Xarray engine: mono variable with remapping
This notebook demonstrates how to generate an Xarray with a single dataarray containing all the parameters from a GRIB fieldlist. This data structure is often needed for machine learning.
First, we get GRIB data containing multiple forecasts on the surface and pressure levels. We select a single forecast out of it.
[1]:
import earthkit.data as ekd
ds_fl = ekd.from_source("sample", "mixed_pl_sfc.grib").sel(date=20240603, time=0)
Next, we convert the GRIB Fieldlist to Xarray with to_xarray().
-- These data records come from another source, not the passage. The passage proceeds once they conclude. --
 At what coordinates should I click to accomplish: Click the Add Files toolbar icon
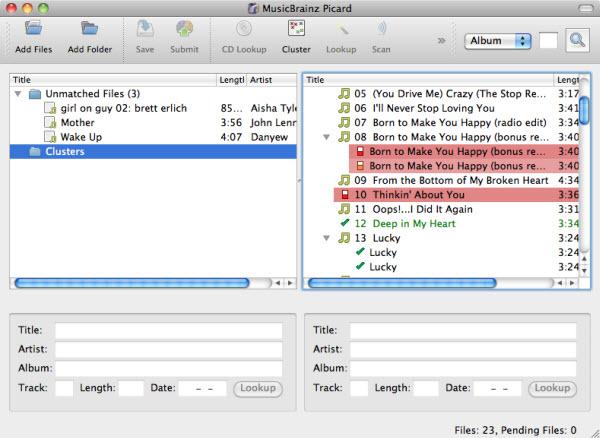pos(34,30)
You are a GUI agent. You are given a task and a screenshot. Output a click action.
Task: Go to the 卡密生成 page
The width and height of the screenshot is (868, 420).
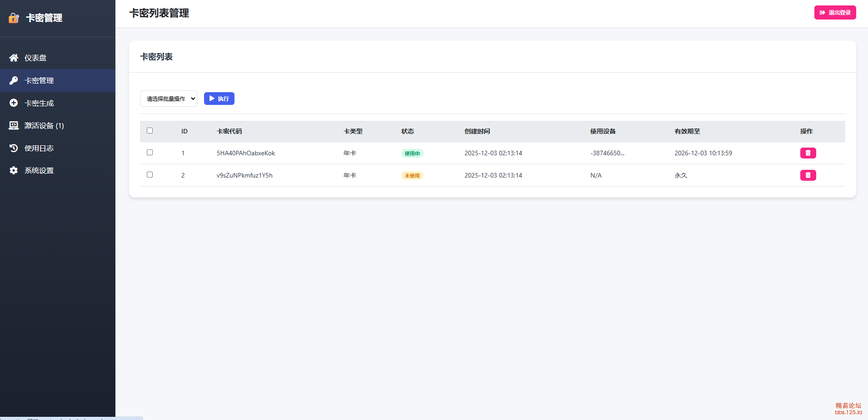click(39, 103)
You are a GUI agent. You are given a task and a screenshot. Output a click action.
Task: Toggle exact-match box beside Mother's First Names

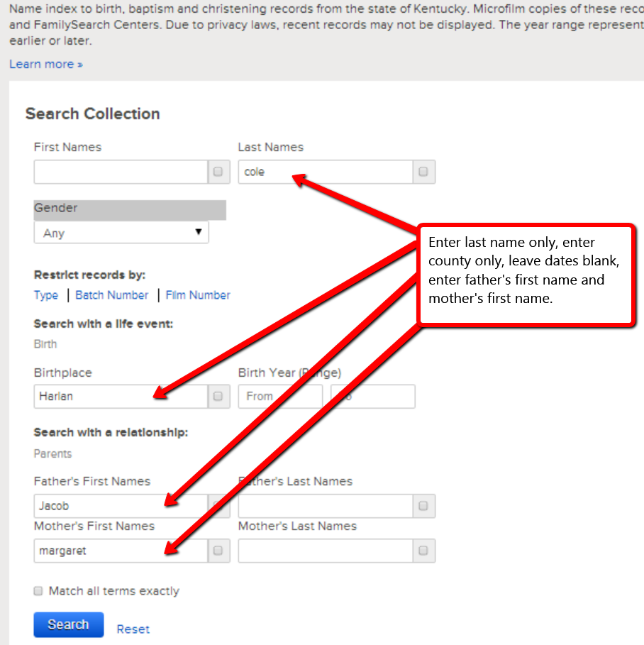coord(218,551)
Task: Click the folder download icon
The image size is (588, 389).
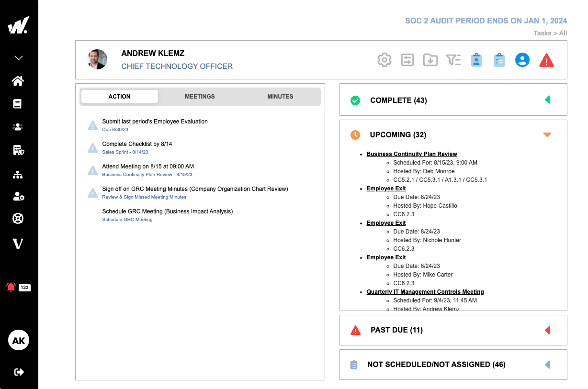Action: [430, 60]
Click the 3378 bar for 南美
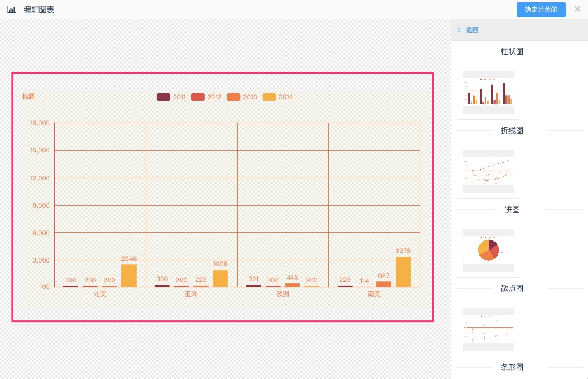The image size is (588, 379). click(403, 272)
The goal is to create a single variable in the dataset called “data”. Since we have both surface and pressure level parameters the input data does not form a full hypercube. To overcome this problem we use the remapping option to merge the “param” and “level” metadata keys into a single key. With fixed_dims we define the dimensions and their order to use and mono_variable=True ensures a single dataarray will be created.
[2]:
ds = ds_fl.to_xarray(fixed_dims=["valid_time", "param", "number"],
mono_variable=True,
chunks={"valid_time": 1},
flatten_values=True,
add_earthkit_attrs=False,
remapping={"param": "{param}_{level}"}
)
ds
[2]:
<xarray.Dataset> Size: 362kB
Dimensions: (valid_time: 2, param: 32, number: 1, values: 684)
Coordinates:
* valid_time (valid_time) datetime64[ns] 16B 2024-06-03 2024-06-03T06:00:00
* param (param) <U6 768B '2t_0' 'msl_0' 'r_1000' ... 'z_700' 'z_850'
* number (number) int64 8B 0
latitude (values) float64 5kB dask.array<chunksize=(684,), meta=np.ndarray>
longitude (values) float64 5kB dask.array<chunksize=(684,), meta=np.ndarray>
Dimensions without coordinates: values
Data variables:
data (valid_time, param, number, values) float64 350kB dask.array<chunksize=(1, 32, 1, 684), meta=np.ndarray>
Attributes:
paramId: 167
class: od
stream: oper
levtype: sfc
type: fc
expver: 0001
date: 20240603
time: 0
domain: g
Conventions: CF-1.8
institution: ECMWFWhen generating the Xarray we flattened the field values and chose the chunking so that one chunk would contain all the data belonging to a given valid time.
[3]:
ds["data"]
[3]:
<xarray.DataArray 'data' (valid_time: 2, param: 32, number: 1, values: 684)> Size: 350kB
dask.array<open_dataset-data, shape=(2, 32, 1, 684), dtype=float64, chunksize=(1, 32, 1, 684), chunktype=numpy.ndarray>
Coordinates:
* valid_time (valid_time) datetime64[ns] 16B 2024-06-03 2024-06-03T06:00:00
* param (param) <U6 768B '2t_0' 'msl_0' 'r_1000' ... 'z_700' 'z_850'
* number (number) int64 8B 0
latitude (values) float64 5kB dask.array<chunksize=(684,), meta=np.ndarray>
longitude (values) float64 5kB dask.array<chunksize=(684,), meta=np.ndarray>
Dimensions without coordinates: values
Attributes:
standard_name: unknown
long_name: 2 metre temperature
units: K[ ]: